Sekretaris Jenderal Astindo, Pauline Suharno mengatakan di tengah minimnya pemasukan ini, pelaku bisnis, terutama agen tetap berupaya untuk melakukan yang terbaik guna mengakomodasi hak-hak konsumen yang menuntut pengembalian dana. Namun, patut diakui bahwa hal ini bukan hal yang mudah mengingat tantangannya juga datang dari skema pengembalian dana antara agen perjalanan dan maskapai penerbangan, di mana maskapa domestik memberikan pengembalian dana secara virtual dalam bentuk top up balance atau seperti saldo virtual yang tidak dapat diuangkan.
"Agen travel sudah membayar ke maskapai, uangnya nengendap di maskapai dan maskapai punya aturan berbeda-beda, selain refund, paling tidak jadi voucher travel yang sebenarnya tidak jelek juga, nanti bisa naik maskapai itu lagi, don't cancel juat modify," kata Pauline dalam sesi diskusi panel virtual yang membahas berbagai tantangan di sektor perjalanan dan kompleksitas proses refund tiket pesawat di tengah pandemi Covid-19, Kamis (19/6).
Pengamat industri penerbangan, Gerry Soejatman, menjelaskan lebih lanjut skema yang dimaksud.
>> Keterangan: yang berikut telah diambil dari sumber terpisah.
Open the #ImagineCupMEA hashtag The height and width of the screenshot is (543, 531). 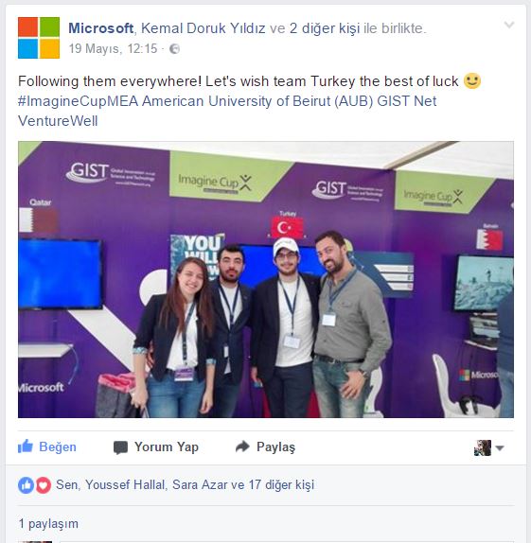pyautogui.click(x=78, y=101)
Setiap harinya, travel agent melakukan transfer sejumlah dana kepada maskapai yang lazim disebut sebagai top up balance oleh para pelaku industri ini. Jadi setiap ada penjualan tiket, maskapai akan memotong top up balance agen travel tersebut.
Ketika ada permintaan refund dari konsumen, agen akan meneruskan permintaan tersebut kepada maskapai. Apabila disetujui, maka maskapai akan mengembalikan refund tersebut kepada agen travel dalam bentuk top up balance.
"Dapat dikatakan bahwa maskapai tidak memberikan refund dalam bentuk cash, seluruh refund berbentuk cash yang diberikan kepada konsumen murni berasal dari kantong travel agent itu sendiri,” jelas Gerry.
Banyak pelanggan mulai frustrasi karena refund cash tidak kunjung datang. Solusi lain yang ditawarkan maskapai seperti opsi reschedule atau refund dalam bentuk Travel Voucher yang sebetulnya tercantum dalam Peraturan Menteri Perhubungan Nomor 185 tahun 2015, juga kerap ditolak oleh konsumen. Tak jarang travel agent maupun maskapai dituding sengaja menahan uang para konsumen.